In mid-July 2019, data were cut for an interim analysis. The median age of patients was 63 years (range, 41-78 years). Baseline prognostic features included unmutated IGHV in 62% of patients; TP53-aberrant disease (defined as del(17p) and/or TP53 mutation) in 27% of patients; del(11q) in 30% of patients, and complex karyotype in 19% of patients. Thirty-six of the 37 patients enrolled in the trial continued treatment with a median time on therapy of 8 months (range, 2-11 months). One patient withdrew consent after 6 cycles because of gastrointestinal toxicity.
The overall response rate for the 32 patients who completed restaging at cycle 8 was 100%–25% achieved a CR and 75% had a partial response (PR). At cycle 8 restaging, 68% of patients had uMRD using peripheral blood, and 48% of patients had uMRD based on bone marrow testing. Five (17%) patients had bone marrow–based uMRD and a CR. In 9 patients with TP53-aberrant disease who reached cycle 8, 6 achieved PR and 3 achieved CR, with 3 patients having uMRD in bone marrow.
The most frequent adverse events associated with AVO were fatigue (84% total; 3% grade ≥3) and headache (76% total; 3% grade ≥3). Bruising was reported by 46% of patients (all grade 1/2).
The most frequent grade 3/4 adverse event was neutropenia (70% total; 32% grade ≥3). Infusion-related reactions occurred in 8 patients (22%; 3% grade ≥3). One case of grade 3 atrial fibrillation was reported. No cases of hemorrhage or febrile neutropenia were observed.
Laboratory tumor lysis syndrome (TLS) occurred in 2 patients, both grade 3 immediately after starting obinutuzumab and prior to starting venetoclax. Both patients continued treatment with obinutuzumab. Of 37 patients, 98% were medium-to-high risk for TLS on cycle 1 day 1, but only 2% were medium-to-high risk at venetoclax initiation on cycle 4 day 1, with 4 medium-to-low–risk patients electively admitted for venetoclax initiation.

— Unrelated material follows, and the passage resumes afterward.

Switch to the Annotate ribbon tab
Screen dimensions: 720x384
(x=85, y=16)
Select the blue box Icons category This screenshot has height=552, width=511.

The researchers concluded that treatment with AVO results in a high proportion of patients with uMRD in bone marrow and a high rate of CR, including patients with TP53-aberrant disease. They also reported that this regimen is well-tolerated with a low rate of infusion reactions and no significant cardiac or bleeding toxicities. Based on these results, researchers are currently enrolling patients in CL-311 (NCT03836261), a randomized phase 3 clinical trial in which AVO will be studied head-to-head against chemoimmunotherapy and a doublet regimen of acalabrutinib plus venetoclax.
Lampson B, et al. ASH Abstract 32. Session 642.